CHALLENGE
Pick out and copy every line of the records that contains the word "value".

-*-

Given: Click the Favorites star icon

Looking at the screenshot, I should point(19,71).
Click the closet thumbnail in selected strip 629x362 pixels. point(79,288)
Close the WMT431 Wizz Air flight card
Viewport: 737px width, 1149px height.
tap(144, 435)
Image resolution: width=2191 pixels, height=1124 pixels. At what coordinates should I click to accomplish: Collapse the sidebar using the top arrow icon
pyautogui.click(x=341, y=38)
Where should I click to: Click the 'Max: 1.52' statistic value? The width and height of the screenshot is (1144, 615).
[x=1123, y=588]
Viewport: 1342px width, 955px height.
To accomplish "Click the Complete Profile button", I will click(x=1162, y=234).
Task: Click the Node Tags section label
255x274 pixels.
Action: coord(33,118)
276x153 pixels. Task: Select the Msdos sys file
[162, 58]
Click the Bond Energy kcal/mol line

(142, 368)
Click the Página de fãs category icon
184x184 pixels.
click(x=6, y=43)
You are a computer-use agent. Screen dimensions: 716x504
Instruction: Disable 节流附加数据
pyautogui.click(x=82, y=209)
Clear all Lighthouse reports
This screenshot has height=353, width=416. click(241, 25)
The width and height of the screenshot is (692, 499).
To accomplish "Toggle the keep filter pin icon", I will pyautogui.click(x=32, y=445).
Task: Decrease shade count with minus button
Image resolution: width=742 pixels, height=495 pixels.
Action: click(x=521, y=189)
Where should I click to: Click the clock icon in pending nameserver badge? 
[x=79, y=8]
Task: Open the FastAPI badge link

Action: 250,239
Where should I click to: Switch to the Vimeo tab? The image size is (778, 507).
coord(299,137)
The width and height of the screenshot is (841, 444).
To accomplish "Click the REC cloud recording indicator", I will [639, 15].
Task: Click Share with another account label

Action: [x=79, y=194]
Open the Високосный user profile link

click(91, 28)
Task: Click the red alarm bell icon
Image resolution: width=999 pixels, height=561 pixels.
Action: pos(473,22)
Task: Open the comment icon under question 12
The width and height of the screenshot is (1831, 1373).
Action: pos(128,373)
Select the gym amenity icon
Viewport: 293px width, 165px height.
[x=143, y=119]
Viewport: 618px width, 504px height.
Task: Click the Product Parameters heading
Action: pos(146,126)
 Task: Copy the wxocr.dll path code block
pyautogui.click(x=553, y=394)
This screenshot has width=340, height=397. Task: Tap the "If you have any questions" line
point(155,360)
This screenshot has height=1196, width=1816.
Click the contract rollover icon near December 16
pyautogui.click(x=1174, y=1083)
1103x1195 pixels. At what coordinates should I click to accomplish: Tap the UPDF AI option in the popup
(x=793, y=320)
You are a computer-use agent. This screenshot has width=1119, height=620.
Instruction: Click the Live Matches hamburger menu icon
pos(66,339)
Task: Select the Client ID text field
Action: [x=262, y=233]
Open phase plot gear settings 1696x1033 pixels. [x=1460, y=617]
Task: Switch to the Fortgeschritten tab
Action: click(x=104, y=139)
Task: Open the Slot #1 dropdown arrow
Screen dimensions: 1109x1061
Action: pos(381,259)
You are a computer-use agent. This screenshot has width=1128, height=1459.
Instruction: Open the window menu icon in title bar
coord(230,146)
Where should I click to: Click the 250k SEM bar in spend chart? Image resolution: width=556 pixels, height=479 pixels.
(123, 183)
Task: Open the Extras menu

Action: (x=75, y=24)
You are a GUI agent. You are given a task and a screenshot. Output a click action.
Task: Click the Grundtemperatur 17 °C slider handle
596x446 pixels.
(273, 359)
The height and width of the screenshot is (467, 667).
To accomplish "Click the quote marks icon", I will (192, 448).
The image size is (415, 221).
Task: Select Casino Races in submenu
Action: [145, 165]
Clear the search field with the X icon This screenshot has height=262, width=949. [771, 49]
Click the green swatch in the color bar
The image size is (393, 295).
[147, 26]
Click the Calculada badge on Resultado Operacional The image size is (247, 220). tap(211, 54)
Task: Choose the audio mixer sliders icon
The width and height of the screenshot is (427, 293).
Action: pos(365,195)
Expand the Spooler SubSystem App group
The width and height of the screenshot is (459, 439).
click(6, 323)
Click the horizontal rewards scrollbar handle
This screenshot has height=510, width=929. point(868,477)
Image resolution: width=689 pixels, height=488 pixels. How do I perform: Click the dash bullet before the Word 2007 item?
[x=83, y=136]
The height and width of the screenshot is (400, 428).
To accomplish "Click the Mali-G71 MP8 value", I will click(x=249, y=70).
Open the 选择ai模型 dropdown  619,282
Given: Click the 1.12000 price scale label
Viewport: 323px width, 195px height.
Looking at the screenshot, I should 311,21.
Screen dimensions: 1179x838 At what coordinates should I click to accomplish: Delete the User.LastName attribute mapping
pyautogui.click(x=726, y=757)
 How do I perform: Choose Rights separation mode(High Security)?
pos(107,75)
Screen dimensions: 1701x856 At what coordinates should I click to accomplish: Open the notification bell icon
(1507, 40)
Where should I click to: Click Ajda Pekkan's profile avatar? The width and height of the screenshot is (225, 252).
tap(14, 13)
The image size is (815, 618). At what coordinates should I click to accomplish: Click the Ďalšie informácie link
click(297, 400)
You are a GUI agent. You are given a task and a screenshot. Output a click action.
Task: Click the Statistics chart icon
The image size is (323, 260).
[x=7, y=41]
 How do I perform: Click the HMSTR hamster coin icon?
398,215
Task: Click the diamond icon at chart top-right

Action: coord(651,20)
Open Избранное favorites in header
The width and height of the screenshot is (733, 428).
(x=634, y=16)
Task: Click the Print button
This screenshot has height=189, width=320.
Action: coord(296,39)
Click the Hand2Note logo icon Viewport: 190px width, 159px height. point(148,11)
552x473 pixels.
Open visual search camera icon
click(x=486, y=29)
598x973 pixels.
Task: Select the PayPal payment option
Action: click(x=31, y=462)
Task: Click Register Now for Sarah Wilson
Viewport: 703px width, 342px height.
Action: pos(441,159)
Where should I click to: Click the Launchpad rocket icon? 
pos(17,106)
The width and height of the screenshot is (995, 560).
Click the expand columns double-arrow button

-*-

ANSWER BELOW
Where should I click to: Click the 'Max: 1.52' statistic value? The width and height of the screenshot is (1144, 615).
To accomplish "Click the Mali-G71 MP8 value", I will click(x=249, y=70).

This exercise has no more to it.